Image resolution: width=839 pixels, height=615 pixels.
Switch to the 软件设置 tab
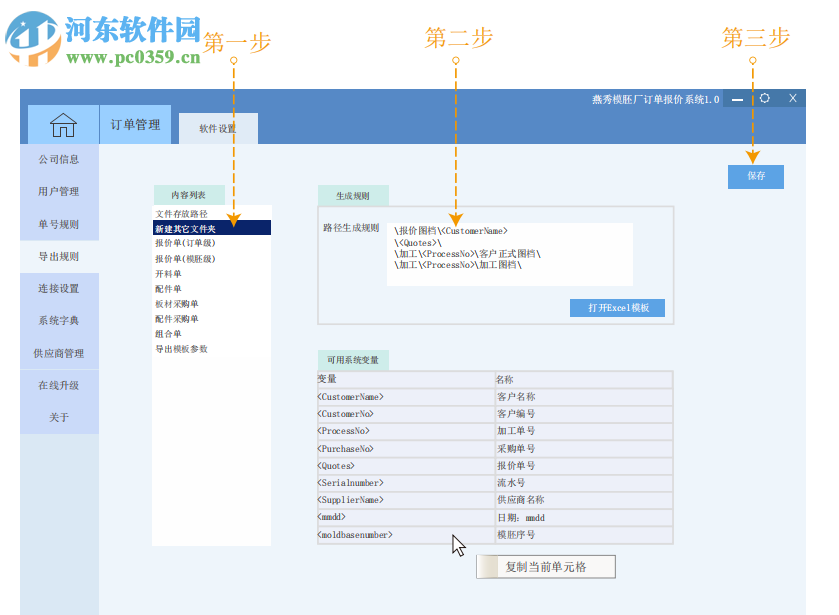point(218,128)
...
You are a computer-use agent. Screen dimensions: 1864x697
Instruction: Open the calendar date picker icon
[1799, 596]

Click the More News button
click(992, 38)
---
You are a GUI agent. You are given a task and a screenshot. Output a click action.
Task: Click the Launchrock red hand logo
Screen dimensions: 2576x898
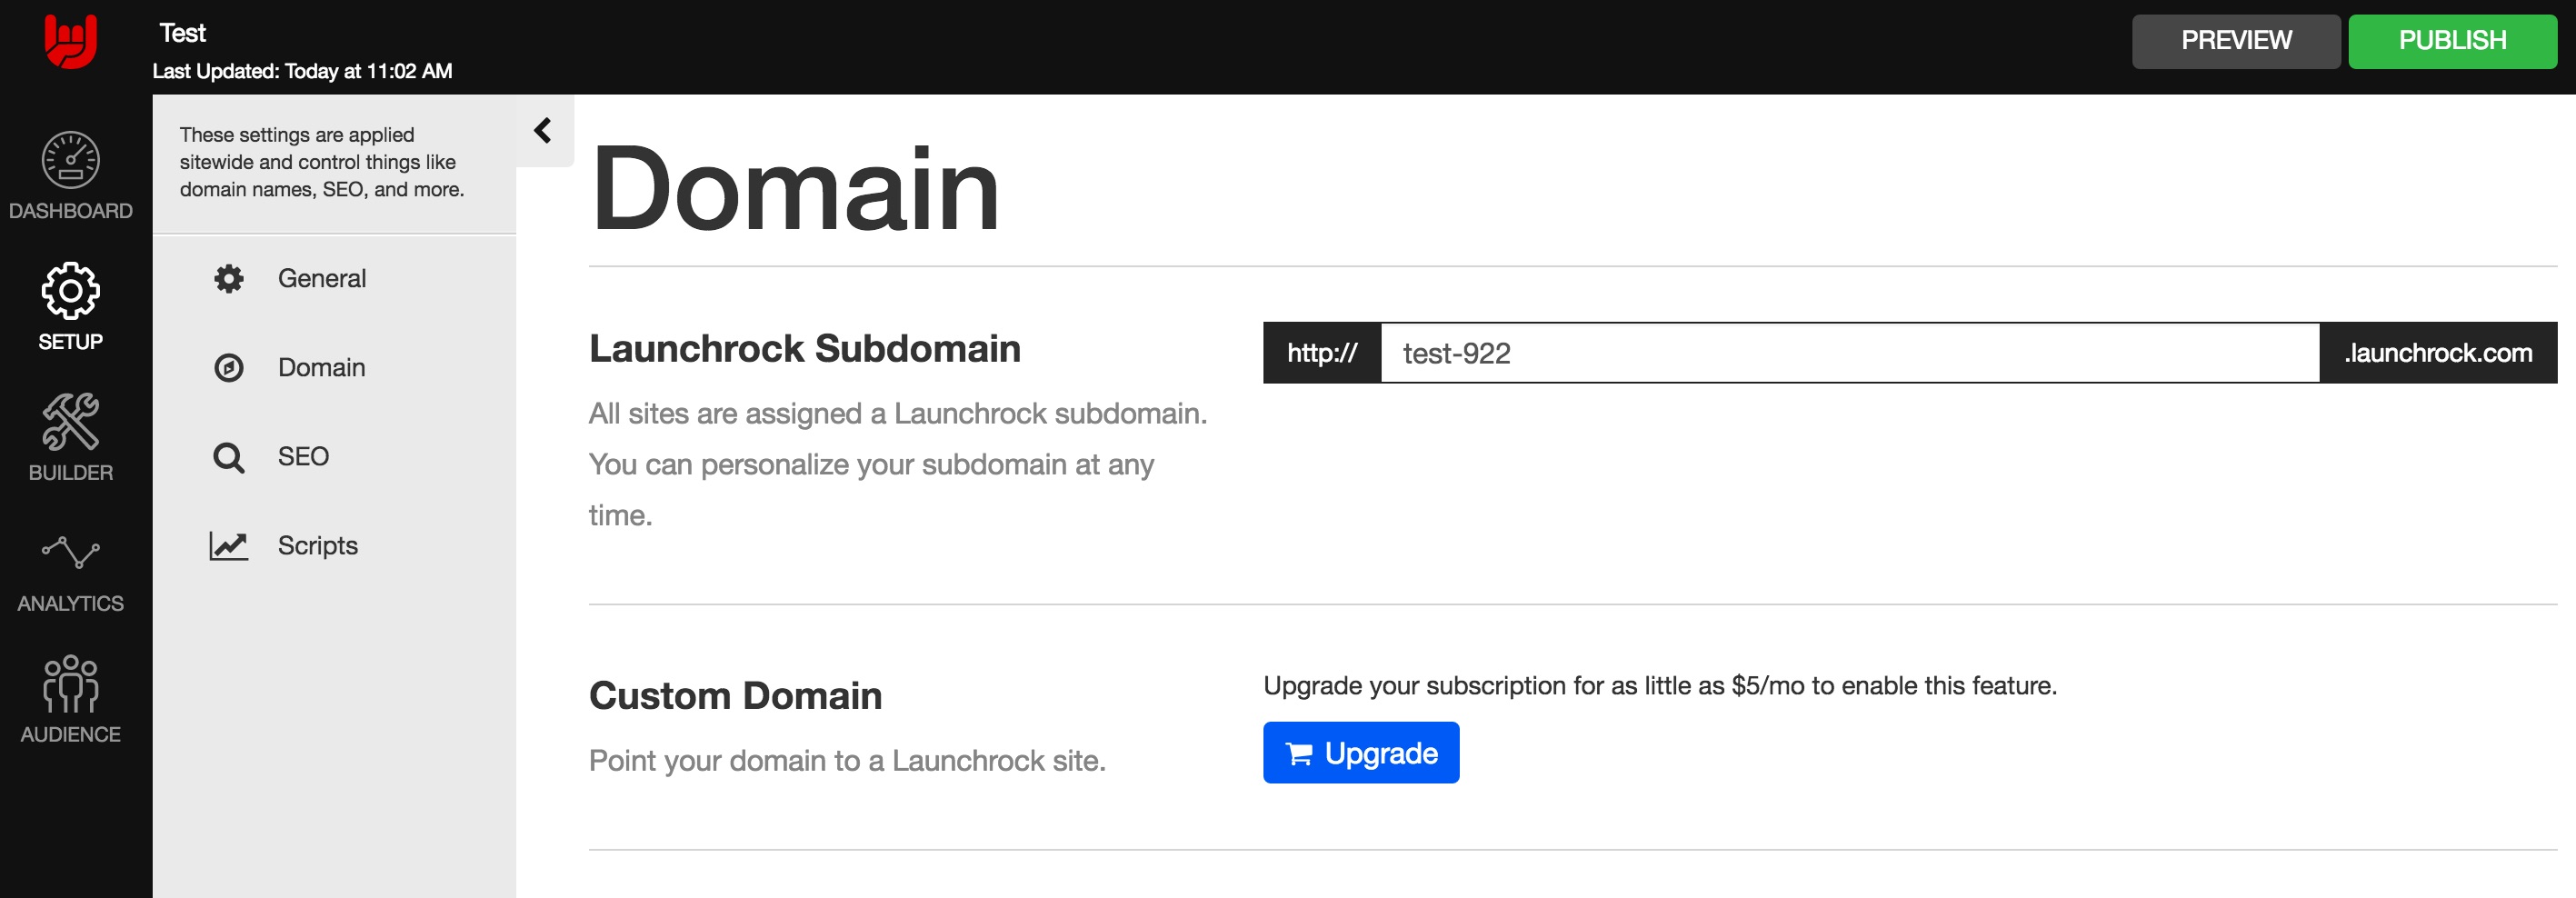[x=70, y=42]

# WORK TASK
Filter the material above down to the lines that hold the word "agent".

# ANSWER TO THE PROBLEM
You are a computer-use agent. Screen dimensions: 1864x697
You are a GUI agent. You are given a task and a screenshot. Output a click action.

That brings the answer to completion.